Take the Bitter Medicine
“Take the bitter medicine.” - she said.
Several months ago, I attended a womb healing weekend workshop. I left with many new perspectives, tools and relationship to my healing path. I recall the facilitator speaking to the notion of her own current practice of opening to taking the bitter medicine. This can be literal - the herb that is bitter and needed. This can be metaphorical - the words to be said or received that do not pass through easily. The action that stings you or another, though will precipitate improved conditions for all. This is tough love.

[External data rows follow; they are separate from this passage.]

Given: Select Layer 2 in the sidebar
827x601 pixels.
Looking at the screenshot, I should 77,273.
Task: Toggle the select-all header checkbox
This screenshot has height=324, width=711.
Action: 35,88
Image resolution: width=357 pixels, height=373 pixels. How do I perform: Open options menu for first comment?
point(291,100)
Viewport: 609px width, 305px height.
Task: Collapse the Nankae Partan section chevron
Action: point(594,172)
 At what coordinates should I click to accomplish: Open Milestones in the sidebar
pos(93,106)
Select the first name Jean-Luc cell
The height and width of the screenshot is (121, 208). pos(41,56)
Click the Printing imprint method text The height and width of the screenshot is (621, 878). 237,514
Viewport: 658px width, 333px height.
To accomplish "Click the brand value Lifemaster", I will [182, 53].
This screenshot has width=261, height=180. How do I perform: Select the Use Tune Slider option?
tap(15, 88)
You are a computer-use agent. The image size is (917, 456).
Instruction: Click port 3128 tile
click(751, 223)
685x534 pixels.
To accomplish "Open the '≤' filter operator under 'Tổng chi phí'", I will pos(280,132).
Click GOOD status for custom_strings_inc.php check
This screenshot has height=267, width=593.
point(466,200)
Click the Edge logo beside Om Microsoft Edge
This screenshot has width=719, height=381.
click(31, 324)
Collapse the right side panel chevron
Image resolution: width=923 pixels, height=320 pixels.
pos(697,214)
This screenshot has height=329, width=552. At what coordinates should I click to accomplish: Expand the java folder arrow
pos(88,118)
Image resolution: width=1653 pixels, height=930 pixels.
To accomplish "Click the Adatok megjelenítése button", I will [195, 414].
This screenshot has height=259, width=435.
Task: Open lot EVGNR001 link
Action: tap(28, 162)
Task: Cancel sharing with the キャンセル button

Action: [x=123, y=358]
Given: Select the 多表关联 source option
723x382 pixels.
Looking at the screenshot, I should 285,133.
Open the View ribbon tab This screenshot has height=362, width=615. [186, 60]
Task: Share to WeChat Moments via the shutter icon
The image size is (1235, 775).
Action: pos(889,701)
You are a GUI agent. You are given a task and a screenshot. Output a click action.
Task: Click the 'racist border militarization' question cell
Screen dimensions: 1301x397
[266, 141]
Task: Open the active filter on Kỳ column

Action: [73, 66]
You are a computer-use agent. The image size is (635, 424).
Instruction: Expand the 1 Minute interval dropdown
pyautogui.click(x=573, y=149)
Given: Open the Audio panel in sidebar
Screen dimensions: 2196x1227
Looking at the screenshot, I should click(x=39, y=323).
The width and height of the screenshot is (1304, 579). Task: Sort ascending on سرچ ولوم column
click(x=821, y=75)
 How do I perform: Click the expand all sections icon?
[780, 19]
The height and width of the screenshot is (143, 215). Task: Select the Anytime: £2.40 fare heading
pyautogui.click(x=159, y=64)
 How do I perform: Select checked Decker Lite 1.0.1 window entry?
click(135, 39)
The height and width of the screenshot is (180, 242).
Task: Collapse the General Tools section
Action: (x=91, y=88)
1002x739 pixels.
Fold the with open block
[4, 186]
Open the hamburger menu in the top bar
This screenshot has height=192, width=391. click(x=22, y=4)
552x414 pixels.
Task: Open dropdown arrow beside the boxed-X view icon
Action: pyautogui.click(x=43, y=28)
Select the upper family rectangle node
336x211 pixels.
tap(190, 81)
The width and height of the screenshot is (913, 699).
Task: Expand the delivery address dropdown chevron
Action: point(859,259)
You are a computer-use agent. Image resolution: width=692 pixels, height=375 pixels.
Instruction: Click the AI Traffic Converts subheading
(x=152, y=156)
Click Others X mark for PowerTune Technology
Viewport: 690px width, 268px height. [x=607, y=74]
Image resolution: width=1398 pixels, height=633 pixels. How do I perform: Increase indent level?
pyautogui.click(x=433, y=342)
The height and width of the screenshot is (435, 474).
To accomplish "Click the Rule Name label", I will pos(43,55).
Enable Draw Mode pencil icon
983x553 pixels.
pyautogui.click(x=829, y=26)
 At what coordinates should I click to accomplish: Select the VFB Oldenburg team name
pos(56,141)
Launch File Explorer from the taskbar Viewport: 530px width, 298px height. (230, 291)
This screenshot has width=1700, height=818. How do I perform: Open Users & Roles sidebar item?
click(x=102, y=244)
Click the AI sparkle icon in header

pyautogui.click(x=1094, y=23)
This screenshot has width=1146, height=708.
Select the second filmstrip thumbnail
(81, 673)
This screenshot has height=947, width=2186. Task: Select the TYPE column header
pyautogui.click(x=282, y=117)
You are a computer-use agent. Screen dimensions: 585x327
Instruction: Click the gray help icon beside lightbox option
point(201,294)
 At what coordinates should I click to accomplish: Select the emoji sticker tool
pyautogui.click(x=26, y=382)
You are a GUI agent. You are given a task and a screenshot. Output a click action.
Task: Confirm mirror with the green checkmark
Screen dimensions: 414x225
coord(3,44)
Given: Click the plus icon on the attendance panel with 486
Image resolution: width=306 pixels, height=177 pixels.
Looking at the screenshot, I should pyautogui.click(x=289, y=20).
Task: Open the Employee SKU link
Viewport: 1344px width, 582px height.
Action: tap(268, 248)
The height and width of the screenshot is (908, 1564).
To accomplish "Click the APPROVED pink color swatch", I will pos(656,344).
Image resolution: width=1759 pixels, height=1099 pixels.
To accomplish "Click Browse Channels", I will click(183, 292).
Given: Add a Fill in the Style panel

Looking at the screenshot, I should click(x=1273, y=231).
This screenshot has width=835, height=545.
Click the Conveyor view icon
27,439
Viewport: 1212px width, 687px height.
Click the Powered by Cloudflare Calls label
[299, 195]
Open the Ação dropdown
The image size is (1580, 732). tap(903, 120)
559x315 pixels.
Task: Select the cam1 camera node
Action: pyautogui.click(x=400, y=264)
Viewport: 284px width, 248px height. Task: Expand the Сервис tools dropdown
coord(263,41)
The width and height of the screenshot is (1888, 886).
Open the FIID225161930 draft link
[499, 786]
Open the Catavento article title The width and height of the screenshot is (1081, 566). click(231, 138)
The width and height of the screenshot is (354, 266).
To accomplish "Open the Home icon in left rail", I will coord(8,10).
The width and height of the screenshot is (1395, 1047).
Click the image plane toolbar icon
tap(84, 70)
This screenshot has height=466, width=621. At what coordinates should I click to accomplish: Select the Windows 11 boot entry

My mom, I love her. She taught me about tough love. She knows her boundaries. Growing up she made it very clear that she was my mother, not my friend. This made it easy for her to say no to the things she knew better about. It’s taken thirty years for me to be eternally grateful to her for this - that which I gave her a hard time about. She had impeccable boundaries - “not in my house”. She was clear and rarely negotiated. I think this latter part could have been softened, blurred and shared better in the relationship. I understand though.
As the woman I have become, I am realizing that though I consciously tried to become anything other than my mother - I am her in my own way. I am learning to embrace it. I am learning that the tough love or bitter medicine is needed both by me and to be given to others. I watched, On the Basis of Sex today, and Marty Ginsburg explains to their daughter that her mother is not a bully - rather her will and wit is the gift she is passing on from her mother - it’s how she shows her heart.
Take the bitter medicine, the tough love. It’s from the heart.